**To do:** Transcribe every record beneath, precisely as written.

Records excerpted from a collection:
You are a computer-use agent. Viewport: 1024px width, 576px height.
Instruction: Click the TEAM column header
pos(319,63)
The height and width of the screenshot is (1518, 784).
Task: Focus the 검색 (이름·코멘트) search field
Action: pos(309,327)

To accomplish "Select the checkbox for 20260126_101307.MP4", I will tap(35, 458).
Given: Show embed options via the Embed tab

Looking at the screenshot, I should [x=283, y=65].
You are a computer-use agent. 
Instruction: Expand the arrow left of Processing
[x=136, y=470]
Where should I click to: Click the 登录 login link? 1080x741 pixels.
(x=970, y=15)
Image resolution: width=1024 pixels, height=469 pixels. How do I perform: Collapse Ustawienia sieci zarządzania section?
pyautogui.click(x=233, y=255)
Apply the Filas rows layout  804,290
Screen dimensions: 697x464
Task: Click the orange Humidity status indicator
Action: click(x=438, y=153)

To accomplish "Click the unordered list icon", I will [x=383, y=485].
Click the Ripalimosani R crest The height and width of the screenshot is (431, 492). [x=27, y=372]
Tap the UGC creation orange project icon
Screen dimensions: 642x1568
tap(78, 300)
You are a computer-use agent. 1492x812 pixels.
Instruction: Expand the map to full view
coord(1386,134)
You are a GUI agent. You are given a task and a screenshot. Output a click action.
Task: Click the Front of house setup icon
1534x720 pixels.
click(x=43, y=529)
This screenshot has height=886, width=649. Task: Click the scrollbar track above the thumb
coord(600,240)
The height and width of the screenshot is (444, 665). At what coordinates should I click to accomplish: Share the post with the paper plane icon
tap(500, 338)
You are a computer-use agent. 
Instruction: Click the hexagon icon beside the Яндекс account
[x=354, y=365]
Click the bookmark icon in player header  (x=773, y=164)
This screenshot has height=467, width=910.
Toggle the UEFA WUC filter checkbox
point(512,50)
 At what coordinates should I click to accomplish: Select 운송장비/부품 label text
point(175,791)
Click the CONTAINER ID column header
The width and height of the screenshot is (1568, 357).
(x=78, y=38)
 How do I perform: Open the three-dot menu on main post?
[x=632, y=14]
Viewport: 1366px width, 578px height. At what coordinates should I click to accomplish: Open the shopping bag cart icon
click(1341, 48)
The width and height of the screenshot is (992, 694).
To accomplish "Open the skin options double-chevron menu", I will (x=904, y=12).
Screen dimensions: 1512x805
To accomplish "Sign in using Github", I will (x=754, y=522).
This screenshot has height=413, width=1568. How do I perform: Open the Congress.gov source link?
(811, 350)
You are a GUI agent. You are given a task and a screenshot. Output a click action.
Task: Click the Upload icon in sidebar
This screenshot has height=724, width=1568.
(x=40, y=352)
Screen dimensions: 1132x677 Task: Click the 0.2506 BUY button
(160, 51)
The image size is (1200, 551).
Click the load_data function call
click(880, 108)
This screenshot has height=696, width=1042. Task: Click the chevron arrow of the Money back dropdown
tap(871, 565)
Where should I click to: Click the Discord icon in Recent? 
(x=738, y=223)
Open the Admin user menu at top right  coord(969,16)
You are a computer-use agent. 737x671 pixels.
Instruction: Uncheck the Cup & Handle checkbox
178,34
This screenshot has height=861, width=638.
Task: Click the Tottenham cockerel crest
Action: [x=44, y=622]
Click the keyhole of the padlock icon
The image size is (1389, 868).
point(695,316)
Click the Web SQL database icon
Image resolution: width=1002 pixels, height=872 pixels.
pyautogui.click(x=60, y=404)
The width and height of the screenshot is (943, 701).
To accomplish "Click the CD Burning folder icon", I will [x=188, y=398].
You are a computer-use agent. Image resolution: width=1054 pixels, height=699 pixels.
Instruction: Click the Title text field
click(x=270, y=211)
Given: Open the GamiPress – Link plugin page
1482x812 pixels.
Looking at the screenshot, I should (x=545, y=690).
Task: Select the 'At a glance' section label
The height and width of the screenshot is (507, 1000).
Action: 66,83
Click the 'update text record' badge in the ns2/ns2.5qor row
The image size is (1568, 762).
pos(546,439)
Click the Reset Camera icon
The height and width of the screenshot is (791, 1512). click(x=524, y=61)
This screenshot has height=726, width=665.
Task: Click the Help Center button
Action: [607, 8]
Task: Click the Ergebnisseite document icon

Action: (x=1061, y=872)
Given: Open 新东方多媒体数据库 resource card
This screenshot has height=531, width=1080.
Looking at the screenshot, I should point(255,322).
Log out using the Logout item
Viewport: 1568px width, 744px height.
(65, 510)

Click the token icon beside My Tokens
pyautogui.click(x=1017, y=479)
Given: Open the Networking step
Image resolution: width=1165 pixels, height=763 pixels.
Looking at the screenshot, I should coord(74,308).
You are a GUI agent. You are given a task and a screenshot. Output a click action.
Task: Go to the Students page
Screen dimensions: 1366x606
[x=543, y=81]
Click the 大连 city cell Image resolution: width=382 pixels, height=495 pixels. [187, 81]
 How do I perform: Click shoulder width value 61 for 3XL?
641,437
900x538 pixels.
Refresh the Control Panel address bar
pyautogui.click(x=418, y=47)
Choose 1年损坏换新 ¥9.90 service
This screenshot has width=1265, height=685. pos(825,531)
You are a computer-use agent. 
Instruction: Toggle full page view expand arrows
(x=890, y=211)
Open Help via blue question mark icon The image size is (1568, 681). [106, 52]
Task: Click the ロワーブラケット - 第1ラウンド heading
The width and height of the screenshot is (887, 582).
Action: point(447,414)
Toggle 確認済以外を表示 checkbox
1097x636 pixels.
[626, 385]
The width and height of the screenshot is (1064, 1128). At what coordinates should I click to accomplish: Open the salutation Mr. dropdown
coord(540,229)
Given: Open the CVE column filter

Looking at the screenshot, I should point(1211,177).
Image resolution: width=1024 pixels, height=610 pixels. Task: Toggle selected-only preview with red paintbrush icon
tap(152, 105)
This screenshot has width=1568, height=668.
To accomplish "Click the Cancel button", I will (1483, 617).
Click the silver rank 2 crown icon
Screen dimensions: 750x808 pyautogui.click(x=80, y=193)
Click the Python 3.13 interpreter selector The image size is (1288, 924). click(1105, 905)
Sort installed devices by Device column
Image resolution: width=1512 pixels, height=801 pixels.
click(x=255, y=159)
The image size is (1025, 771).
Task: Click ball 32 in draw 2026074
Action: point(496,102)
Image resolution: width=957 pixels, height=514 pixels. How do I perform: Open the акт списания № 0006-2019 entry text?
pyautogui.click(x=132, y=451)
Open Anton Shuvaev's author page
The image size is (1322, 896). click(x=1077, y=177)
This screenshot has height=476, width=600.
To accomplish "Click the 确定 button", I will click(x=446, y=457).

**Result of the task:**
You are a computer-use agent. Viewport: 1024px width, 576px height.
Instruction: Click the TEAM column header
pos(319,63)
The height and width of the screenshot is (1518, 784).
Task: Focus the 검색 (이름·코멘트) search field
Action: pos(309,327)

To accomplish "Select the checkbox for 20260126_101307.MP4", I will tap(35, 458).
Given: Show embed options via the Embed tab

Looking at the screenshot, I should [x=283, y=65].
You are a computer-use agent. 
Instruction: Expand the arrow left of Processing
[x=136, y=470]
Where should I click to: Click the 登录 login link? 1080x741 pixels.
(x=970, y=15)
Image resolution: width=1024 pixels, height=469 pixels. How do I perform: Collapse Ustawienia sieci zarządzania section?
pyautogui.click(x=233, y=255)
Apply the Filas rows layout  804,290
Screen dimensions: 697x464
Task: Click the orange Humidity status indicator
Action: click(x=438, y=153)

To accomplish "Click the unordered list icon", I will [x=383, y=485].
Click the Ripalimosani R crest The height and width of the screenshot is (431, 492). [x=27, y=372]
Tap the UGC creation orange project icon
Screen dimensions: 642x1568
tap(78, 300)
You are a computer-use agent. 1492x812 pixels.
Instruction: Expand the map to full view
coord(1386,134)
You are a GUI agent. You are given a task and a screenshot. Output a click action.
Task: Click the Front of house setup icon
1534x720 pixels.
click(x=43, y=529)
This screenshot has height=886, width=649. Task: Click the scrollbar track above the thumb
coord(600,240)
The height and width of the screenshot is (444, 665). At what coordinates should I click to accomplish: Share the post with the paper plane icon
tap(500, 338)
You are a computer-use agent. 
Instruction: Click the hexagon icon beside the Яндекс account
[x=354, y=365]
Click the bookmark icon in player header  (x=773, y=164)
This screenshot has height=467, width=910.
Toggle the UEFA WUC filter checkbox
point(512,50)
 At what coordinates should I click to accomplish: Select 운송장비/부품 label text
point(175,791)
Click the CONTAINER ID column header
The width and height of the screenshot is (1568, 357).
(x=78, y=38)
 How do I perform: Open the three-dot menu on main post?
[x=632, y=14]
Viewport: 1366px width, 578px height. At what coordinates should I click to accomplish: Open the shopping bag cart icon
click(1341, 48)
The width and height of the screenshot is (992, 694).
To accomplish "Open the skin options double-chevron menu", I will (x=904, y=12).
Screen dimensions: 1512x805
To accomplish "Sign in using Github", I will (x=754, y=522).
This screenshot has height=413, width=1568. How do I perform: Open the Congress.gov source link?
(811, 350)
You are a GUI agent. You are given a task and a screenshot. Output a click action.
Task: Click the Upload icon in sidebar
This screenshot has height=724, width=1568.
(x=40, y=352)
Screen dimensions: 1132x677 Task: Click the 0.2506 BUY button
(160, 51)
The image size is (1200, 551).
Click the load_data function call
click(880, 108)
This screenshot has height=696, width=1042. Task: Click the chevron arrow of the Money back dropdown
tap(871, 565)
Where should I click to: Click the Discord icon in Recent? 
(x=738, y=223)
Open the Admin user menu at top right  coord(969,16)
You are a computer-use agent. 737x671 pixels.
Instruction: Uncheck the Cup & Handle checkbox
178,34
This screenshot has height=861, width=638.
Task: Click the Tottenham cockerel crest
Action: [x=44, y=622]
Click the keyhole of the padlock icon
The image size is (1389, 868).
point(695,316)
Click the Web SQL database icon
Image resolution: width=1002 pixels, height=872 pixels.
pyautogui.click(x=60, y=404)
The width and height of the screenshot is (943, 701).
To accomplish "Click the CD Burning folder icon", I will [x=188, y=398].
You are a computer-use agent. Image resolution: width=1054 pixels, height=699 pixels.
Instruction: Click the Title text field
click(x=270, y=211)
Given: Open the GamiPress – Link plugin page
1482x812 pixels.
Looking at the screenshot, I should (x=545, y=690).
Task: Select the 'At a glance' section label
The height and width of the screenshot is (507, 1000).
Action: 66,83
Click the 'update text record' badge in the ns2/ns2.5qor row
The image size is (1568, 762).
pos(546,439)
Click the Reset Camera icon
The height and width of the screenshot is (791, 1512). click(x=524, y=61)
This screenshot has height=726, width=665.
Task: Click the Help Center button
Action: [607, 8]
Task: Click the Ergebnisseite document icon

Action: (x=1061, y=872)
Given: Open 新东方多媒体数据库 resource card
This screenshot has height=531, width=1080.
Looking at the screenshot, I should point(255,322).
Log out using the Logout item
Viewport: 1568px width, 744px height.
(65, 510)

Click the token icon beside My Tokens
pyautogui.click(x=1017, y=479)
Given: Open the Networking step
Image resolution: width=1165 pixels, height=763 pixels.
Looking at the screenshot, I should coord(74,308).
You are a GUI agent. You are given a task and a screenshot. Output a click action.
Task: Go to the Students page
Screen dimensions: 1366x606
[x=543, y=81]
Click the 大连 city cell Image resolution: width=382 pixels, height=495 pixels. [187, 81]
 How do I perform: Click shoulder width value 61 for 3XL?
641,437
900x538 pixels.
Refresh the Control Panel address bar
pyautogui.click(x=418, y=47)
Choose 1年损坏换新 ¥9.90 service
This screenshot has width=1265, height=685. pos(825,531)
You are a computer-use agent. 
Instruction: Toggle full page view expand arrows
(x=890, y=211)
Open Help via blue question mark icon The image size is (1568, 681). [106, 52]
Task: Click the ロワーブラケット - 第1ラウンド heading
The width and height of the screenshot is (887, 582).
Action: point(447,414)
Toggle 確認済以外を表示 checkbox
1097x636 pixels.
[626, 385]
The width and height of the screenshot is (1064, 1128). At what coordinates should I click to accomplish: Open the salutation Mr. dropdown
coord(540,229)
Given: Open the CVE column filter

Looking at the screenshot, I should point(1211,177).
Image resolution: width=1024 pixels, height=610 pixels. Task: Toggle selected-only preview with red paintbrush icon
tap(152, 105)
This screenshot has width=1568, height=668.
To accomplish "Click the Cancel button", I will (1483, 617).
Click the silver rank 2 crown icon
Screen dimensions: 750x808 pyautogui.click(x=80, y=193)
Click the Python 3.13 interpreter selector The image size is (1288, 924). click(1105, 905)
Sort installed devices by Device column
Image resolution: width=1512 pixels, height=801 pixels.
click(x=255, y=159)
The image size is (1025, 771).
Task: Click ball 32 in draw 2026074
Action: point(496,102)
Image resolution: width=957 pixels, height=514 pixels. How do I perform: Open the акт списания № 0006-2019 entry text?
pyautogui.click(x=132, y=451)
Open Anton Shuvaev's author page
The image size is (1322, 896). click(x=1077, y=177)
This screenshot has height=476, width=600.
To accomplish "Click the 确定 button", I will click(x=446, y=457).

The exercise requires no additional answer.